A combination of people taking the opportunity for a cleanout and discovering their cards combined with others with a little more money in their pocket than normal looking for a nostalgia hit from the world’s highest-grossing media franchise.

“Almost every day someone is on (Facebook) with a folder of cards saying ‘what are these worth?’,” he said.

Massive internet personalities (like Logan Paul) both cashed in and helped stoke interest in the boom, with live streams opening super rare packs drawing millions of viewers.

Every pack offers a slice of drama, as personalities slowly reveal each card and viewers wait to see if this is the one worth hundreds of thousands of dollars or not.
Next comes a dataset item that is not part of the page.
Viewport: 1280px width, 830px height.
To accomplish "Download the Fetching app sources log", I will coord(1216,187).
“He (Paul) was charging a premium on packs above what they are worth, just because people wanted to have their pack opened by him, in front of his audience,” Roebuck said.

“It’s a massive element of it and that’s got a lot of people into the hype.”
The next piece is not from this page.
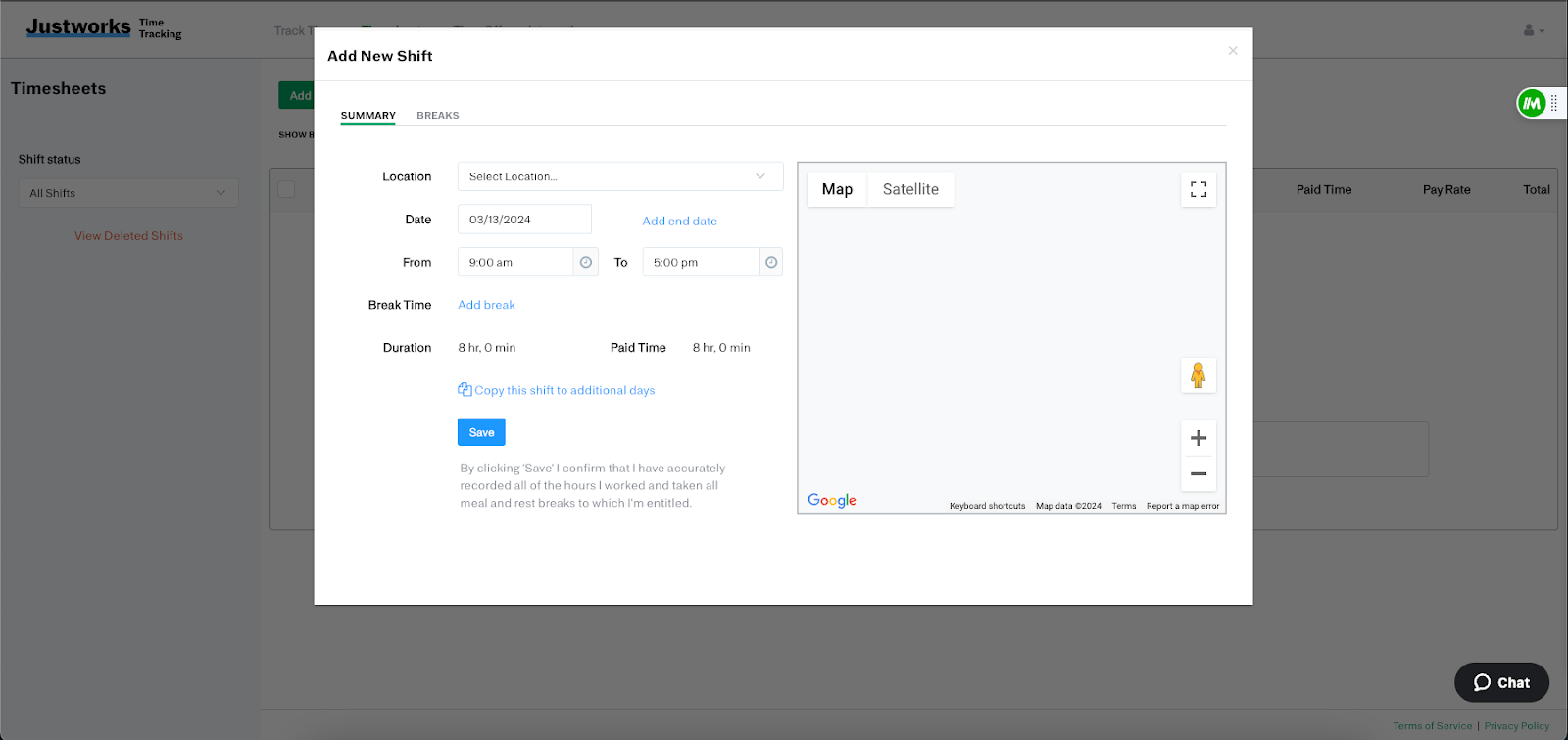Click the Street View pegman icon
This screenshot has height=740, width=1568.
point(1198,375)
As the value of the cards (both original sets and modern ones) has skyrocketed, scalpers have swooped in, making life difficult for fans to get their hands on stock.

“There are a lot of people who realise there is potentially money in it … called flippers or scalpers … who have no clue about the cards or the game,” Roebuck said.

Before it banned the sale of the cards, one Target in the US posted a notice that it was willing to call the police on scalpers who camped out overnight to snap up stock.

And services that “grade” the cards — a group of eagle-eyed valuers who can spot every small imperfection and rank the condition of any given card — have suspended business because they’ve been overwhelmed.

Cards are rated on a scale of 1 — 10 and the difference between a 9 and a 10 can add hundreds or thousands of dollars to a card’s value.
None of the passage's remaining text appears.